2. They now offer sorters. You can buy up to four sorters. If your documents are different sizes, the scanners can sort them by size. If your documents are all the same size but different colors, they can sort by color. Federal Express might use this feature to automatically scan and sort international forms (green and black) from domestic ones (red and black). With additional software, the scanner can sort documents by recognizing machine printed characters, handwriting, barcodes or marks.
3. They scan checks as well as documents. At 400 checks per minute bitonal, they're not as fast as the high-speed reader/transports most banks use to scan checks. They are good for applications such as remittance and tax payment processing where you need to scan checks and other documents together. Checks and documents can be intermixed.
There are many advantages to color in production scanning. Color images are easier on the eye for the data entry people who look at them all day. It's usually easier to identify a document and find specific fields in color. If a document has a faint color stamp on it, you can increase the intensity of that color on the image to improve readability. The same is true for handwriting or marks made in pale ink.
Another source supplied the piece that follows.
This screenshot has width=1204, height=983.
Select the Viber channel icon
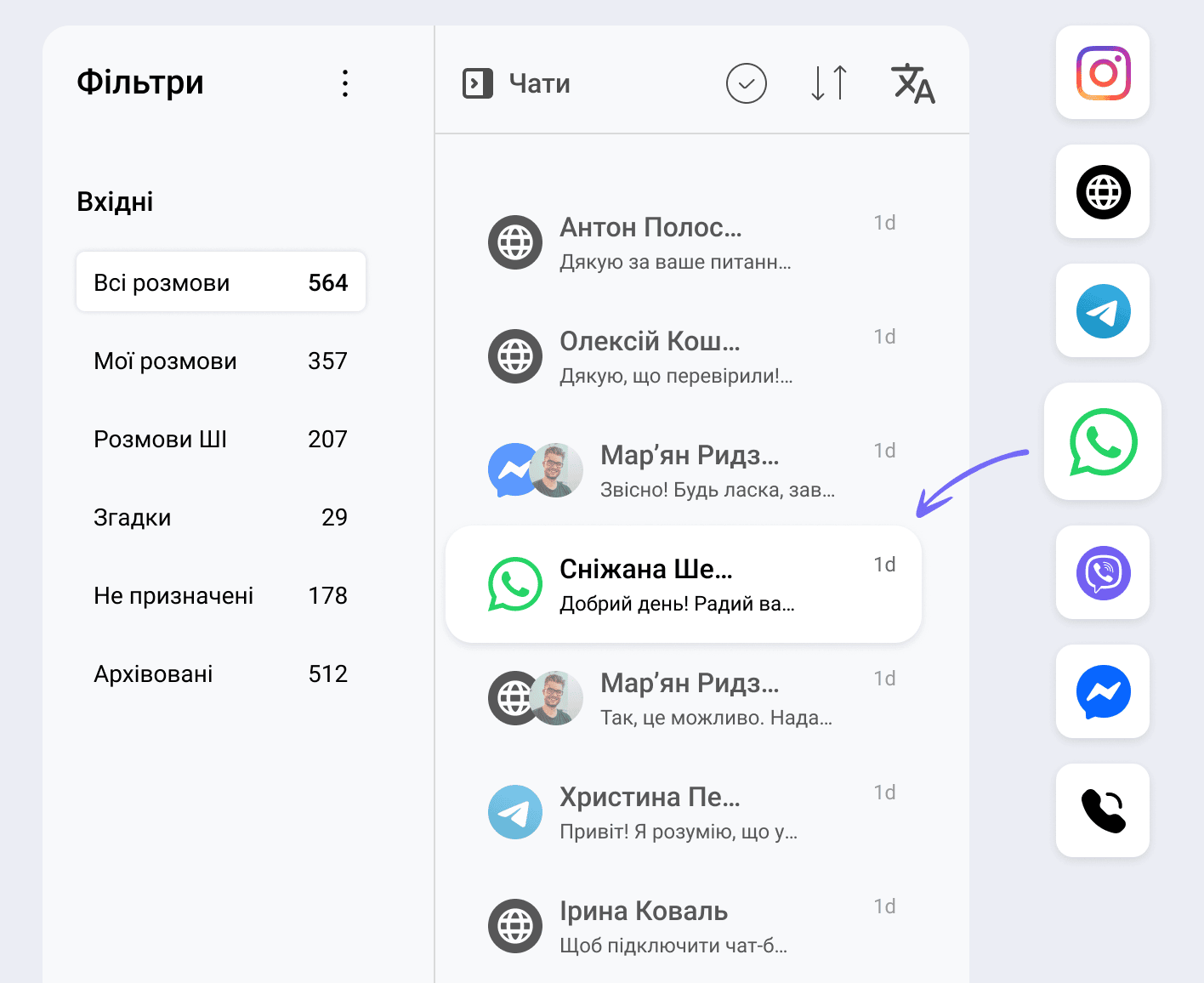(x=1102, y=573)
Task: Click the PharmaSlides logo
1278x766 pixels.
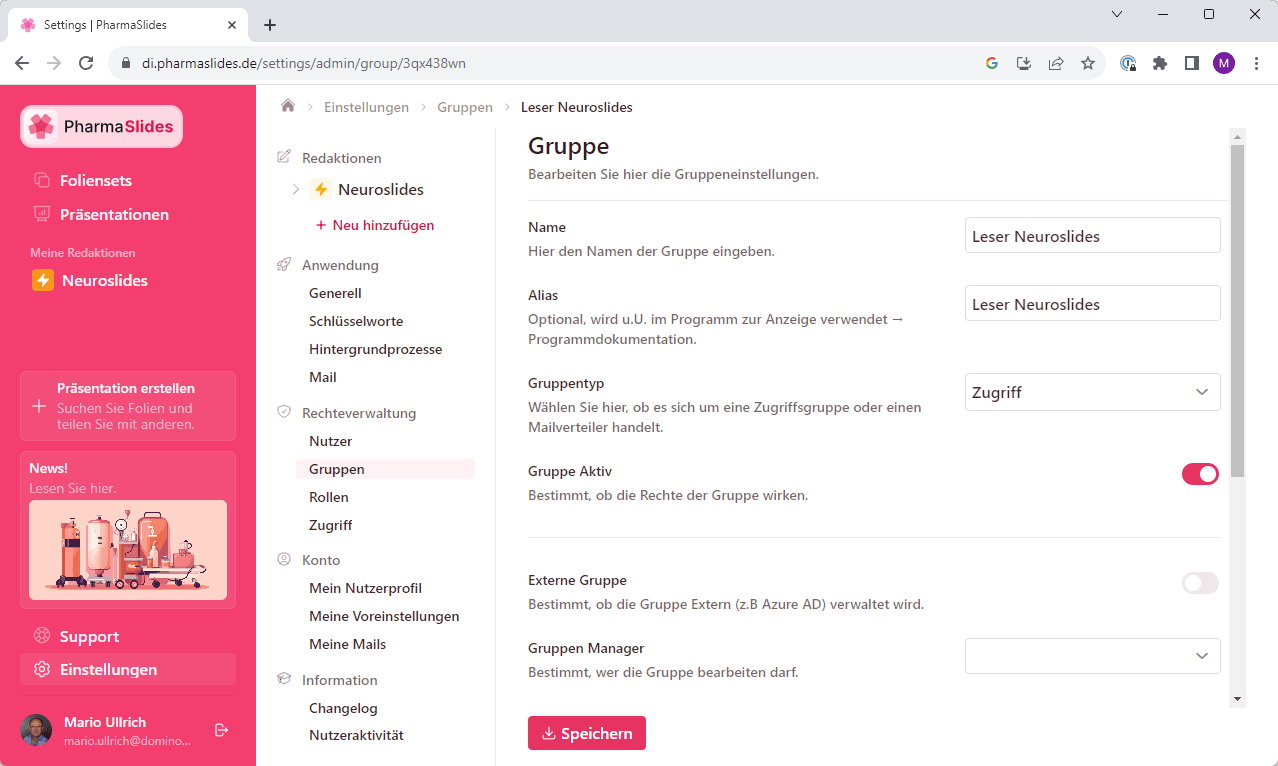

Color scanning lets you do color dropout on a mix of colors without having to separate the forms. Usually different color bulbs or filters are used to scan different color forms, which is a simple way to do dropout. But that forces you to sort your documents before scanning.
One thing that's been holding back production color scanning is price. There has been a narrow field of high-speed color scanners under $100,000. The BancTec S Series starts at just over $90,000.
The S Series Color Scanner has a 300 dpi grayscale/color image processing and scanner interface board from Picture Elements (Boulder, CO 303-444-6767) called the Imaging Subsystem Engine. This board JPEG-compresses the images 10:1 as it processes the scans.
"Compression is the key thing that allows production scanning in grayscale or color," says Louis H. Sharpe, II, president of Picture Elements. "Without that, you're just dabbling." JPEG color images tend to be about three to five times the size of bitonal images.
Doublefeed detection is provided with sensors. The scanner has a flat paper path and a vacuum transport (rather than rollers) that is designed to minimize jams.
"All scanners jam -- if I told you ours didn't, I'd be lying through my teeth," acknowledges Joe Petruzella, corporate vice president, worldwide marketing at BancTec. "When a jam is likely to happen, our feeder senses it as it takes documents from the stack to the feeder."
The feeder will stop the scanner and instruct the operator to adjust the document. The feeder is also detachable, so if it breaks, the repairperson can bring a new one along and fix it onsite. If you've decided to go for color in forms processing or some other high-speed document application, this scanner is a competitively priced alternative in a market that tops out in the $200,000 range.